**Your instructions:** Look for the line with "Task: Click the"; please transcribe it and every later line in the entries exactly, up to the end, leaving pictures out.

───── Data records

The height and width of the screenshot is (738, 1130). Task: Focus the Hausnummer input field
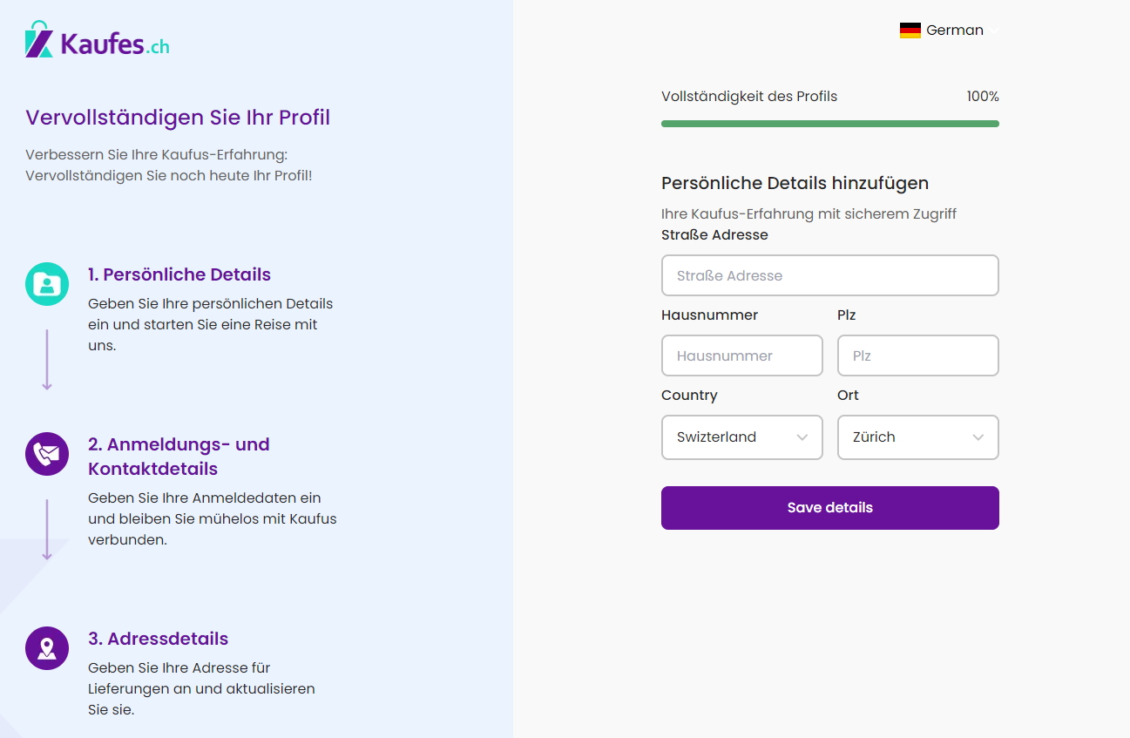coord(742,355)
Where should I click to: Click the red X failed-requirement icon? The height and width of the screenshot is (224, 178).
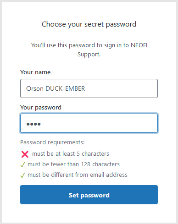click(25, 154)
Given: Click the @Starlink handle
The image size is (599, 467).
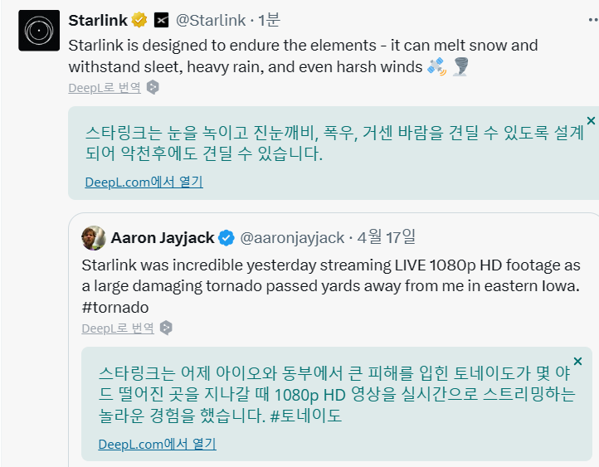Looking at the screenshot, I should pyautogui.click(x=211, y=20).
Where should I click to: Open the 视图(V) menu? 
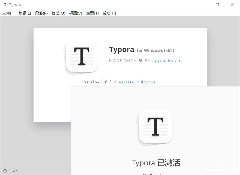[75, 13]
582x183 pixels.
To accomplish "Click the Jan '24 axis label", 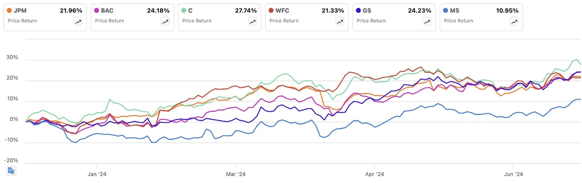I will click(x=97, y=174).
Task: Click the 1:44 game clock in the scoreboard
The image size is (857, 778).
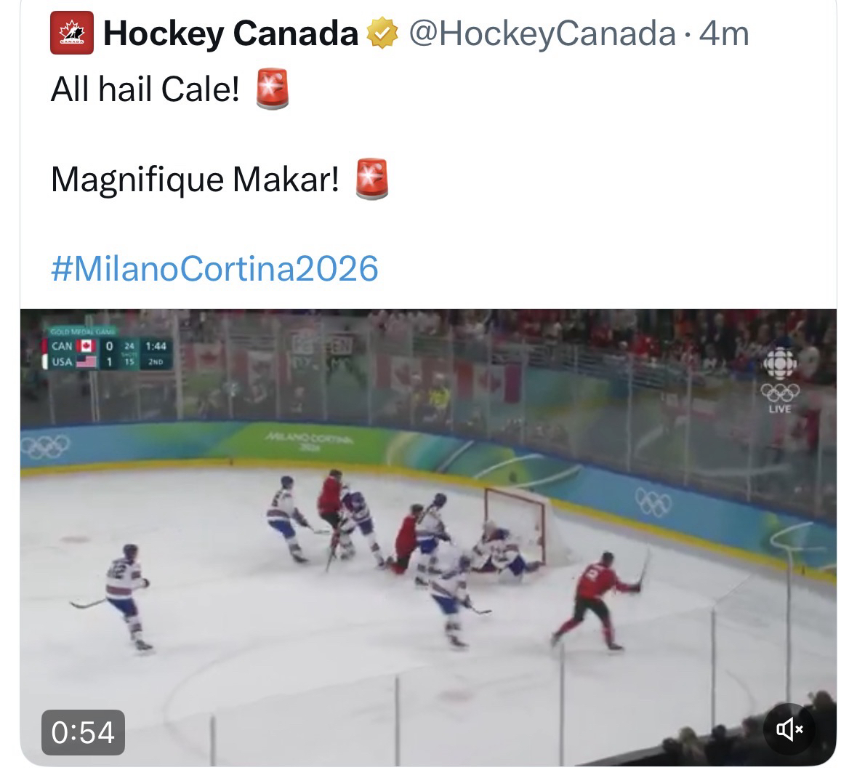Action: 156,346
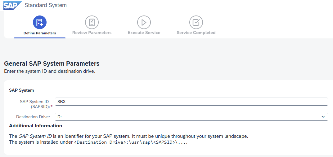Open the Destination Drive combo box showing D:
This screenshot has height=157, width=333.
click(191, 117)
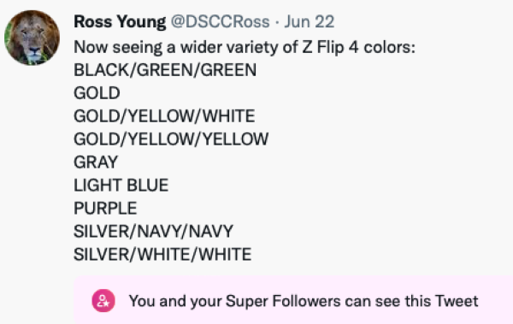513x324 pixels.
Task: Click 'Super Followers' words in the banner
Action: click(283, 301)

──────────

**Response box:**
Task: Click the 1:44 game clock in the scoreboard
The image size is (857, 778).
Action: 156,346
Open the Destination Drive combo box showing D:
This screenshot has height=157, width=333.
click(191, 117)
513x324 pixels.
Task: Click 'Super Followers' words in the banner
Action: click(283, 301)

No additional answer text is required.